The suicide rate among AI/AN people is a serious problem that requires immediate attention. However, addressing the problem is complicated by a number of factors, including the lack of access to mental health care and the scarcity of culturally competent providers. In order to reduce suicide rates in AI/AN communities, it is essential to increase access to mental health care and to develop culturally appropriate prevention and intervention programs.

The median age of an American Indian is 26 years. Because they are a relatively young group, it’s critical to bring attention to the concerns that affect the culture’s preservation. In this paper, I’d like to talk about suicide in the American Indian culture since if this rate of occurrence continues, the civilization will almost certainly become extinct.

According to the suicide prevention resource center, suicide is defined as “the 10th leading cause of death in the US. Each year, suicide kills more people than homicide. Suicide does not discriminate—it affects people of all genders, ethnicities, and ages.” (suicideprevention) Suicide became an epidemic in the Native American community back in 1979 and it has only risen since then. In 2016 alone, suicide rates had increased by 16% from the previous year and it is now the second-leading cause of death among Native Americans aged 10-24 years old. (Centers)

While the suicide rates among Native Americans have always been higher than any other group, in recent years they have skyrocketed. Studies have shown that “the suicide rate for Native Americans is 2.5 times the national average, with Alaska Natives having the highest suicide rate of any group in the US at nearly double the national average.” (Wong)

There are many factors that attribute to why suicide rates are so high among Native Americans. Some of these include: mental health issues, drug and alcohol abuse, bullying, broken families/homes, and a disconnect from their culture.

Mental health is a huge issue in the Native American community and it often goes undiagnosed or untreated. This could be due to a variety of reasons such as: lack of access to mental healthcare, lack of insurance, fear or mistrust of western medicine, and the stigma attached to mental illness. A lot of times mental health issues go undiagnosed because people in the community don’t even know that what they are experiencing is a mental illness.
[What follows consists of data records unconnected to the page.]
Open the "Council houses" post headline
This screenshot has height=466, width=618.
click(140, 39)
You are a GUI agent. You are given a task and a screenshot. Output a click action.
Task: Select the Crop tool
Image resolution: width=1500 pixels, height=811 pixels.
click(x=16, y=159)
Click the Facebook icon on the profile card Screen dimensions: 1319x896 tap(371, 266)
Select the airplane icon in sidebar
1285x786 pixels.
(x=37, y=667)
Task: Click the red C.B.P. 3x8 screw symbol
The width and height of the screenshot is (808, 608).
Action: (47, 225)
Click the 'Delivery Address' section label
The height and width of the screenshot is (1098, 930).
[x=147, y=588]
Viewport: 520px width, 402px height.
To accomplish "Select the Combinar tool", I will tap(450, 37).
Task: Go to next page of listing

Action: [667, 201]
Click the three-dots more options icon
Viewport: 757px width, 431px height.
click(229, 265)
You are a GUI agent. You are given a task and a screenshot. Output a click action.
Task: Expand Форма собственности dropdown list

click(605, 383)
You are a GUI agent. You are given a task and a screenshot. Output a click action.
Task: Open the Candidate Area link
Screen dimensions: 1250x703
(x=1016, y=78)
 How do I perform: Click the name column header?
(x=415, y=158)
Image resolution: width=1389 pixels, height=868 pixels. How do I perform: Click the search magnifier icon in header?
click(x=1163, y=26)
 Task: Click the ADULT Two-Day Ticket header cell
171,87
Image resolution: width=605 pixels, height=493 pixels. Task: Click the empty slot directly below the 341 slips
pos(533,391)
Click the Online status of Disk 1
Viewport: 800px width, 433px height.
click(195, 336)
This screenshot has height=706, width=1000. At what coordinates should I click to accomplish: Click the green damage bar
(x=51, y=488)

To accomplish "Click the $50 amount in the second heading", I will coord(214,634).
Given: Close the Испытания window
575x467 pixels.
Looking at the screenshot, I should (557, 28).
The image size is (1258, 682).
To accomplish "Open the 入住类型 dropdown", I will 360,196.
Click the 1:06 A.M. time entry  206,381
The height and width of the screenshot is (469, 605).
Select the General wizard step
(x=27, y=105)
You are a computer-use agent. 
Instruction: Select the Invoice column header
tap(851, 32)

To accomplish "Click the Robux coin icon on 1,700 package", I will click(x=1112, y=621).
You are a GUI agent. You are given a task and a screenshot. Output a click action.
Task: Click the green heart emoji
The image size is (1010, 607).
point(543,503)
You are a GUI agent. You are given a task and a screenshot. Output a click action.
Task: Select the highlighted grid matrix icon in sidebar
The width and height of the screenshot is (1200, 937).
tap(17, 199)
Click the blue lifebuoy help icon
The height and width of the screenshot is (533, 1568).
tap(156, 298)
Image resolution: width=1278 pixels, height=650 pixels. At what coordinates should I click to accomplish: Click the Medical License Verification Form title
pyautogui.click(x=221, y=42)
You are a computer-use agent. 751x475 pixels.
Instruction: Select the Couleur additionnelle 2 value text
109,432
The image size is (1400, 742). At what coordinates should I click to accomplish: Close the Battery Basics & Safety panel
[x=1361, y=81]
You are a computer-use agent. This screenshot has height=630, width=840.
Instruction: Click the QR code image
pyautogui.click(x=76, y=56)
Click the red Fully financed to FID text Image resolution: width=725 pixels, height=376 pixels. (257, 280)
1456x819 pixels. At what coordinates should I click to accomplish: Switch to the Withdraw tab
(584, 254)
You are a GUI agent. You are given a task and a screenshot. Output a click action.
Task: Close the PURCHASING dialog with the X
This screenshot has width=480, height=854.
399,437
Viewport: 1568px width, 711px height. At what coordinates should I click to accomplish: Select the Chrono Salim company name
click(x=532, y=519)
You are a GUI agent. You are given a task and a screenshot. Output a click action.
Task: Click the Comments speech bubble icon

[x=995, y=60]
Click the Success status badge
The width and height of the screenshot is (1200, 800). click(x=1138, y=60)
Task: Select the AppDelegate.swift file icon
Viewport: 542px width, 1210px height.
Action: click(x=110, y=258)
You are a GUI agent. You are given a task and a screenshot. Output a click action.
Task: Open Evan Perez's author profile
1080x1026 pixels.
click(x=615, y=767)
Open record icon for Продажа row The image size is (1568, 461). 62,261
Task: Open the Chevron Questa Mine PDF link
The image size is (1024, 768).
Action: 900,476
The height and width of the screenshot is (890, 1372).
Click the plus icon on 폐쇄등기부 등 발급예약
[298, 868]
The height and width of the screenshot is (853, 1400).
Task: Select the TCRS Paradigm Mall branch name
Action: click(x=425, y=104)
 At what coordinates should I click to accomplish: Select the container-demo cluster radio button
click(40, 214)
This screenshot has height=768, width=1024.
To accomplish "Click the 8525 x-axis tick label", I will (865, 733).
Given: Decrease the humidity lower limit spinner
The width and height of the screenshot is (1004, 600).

For example, “a survey of American Indian and Alaska Native adults found that only 46% believed that depression was a medical condition that required treatment.” (Wong) This lack of knowledge can be extremely detrimental to someone’s health because it prevents them from seekings help and getting the treatment they need.

Not only is there a lack of understanding about mental health in general, but there is also a huge stigma attached to it. In many cultures, talking about mental health is seen as a sign of weakness. This is especially true in the Native American community where there is a huge emphasis on being strong and resilient. This stigma prevents people from seeking help because they are afraid of being seen as weak or crazy. As a result, many people suffer in silence which can lead to disastrous consequences.

It’s not just mental health issues that contribute to the suicide epidemic in Native American communities, drug and alcohol abuse play a role as well. “Substance abuse disorders are about 50% higher among AI/AN adults compared to the general US population.” (Wong)

This is a significant contributing factor because substance abuse is often used as a way to self-medicate. People who are struggling with mental illness may turn to drugs or alcohol as a way to numb the pain or escape from reality. This can obviously have very negative consequences and often leads to addiction which can be extremely difficult to break.

Another factor that contributes to suicide in Native American communities is bullying. Unfortunately, bullying is a huge problem in schools and it often goes unreported. “In one study, AI/AN youth were 2.5 times more likely to experience physical violence and 1.5 times more likely to experience property victimization than white youth.” (Wong) This is a significant issue because bullying can often lead to feelings of isolation, worthlessness, and suicide.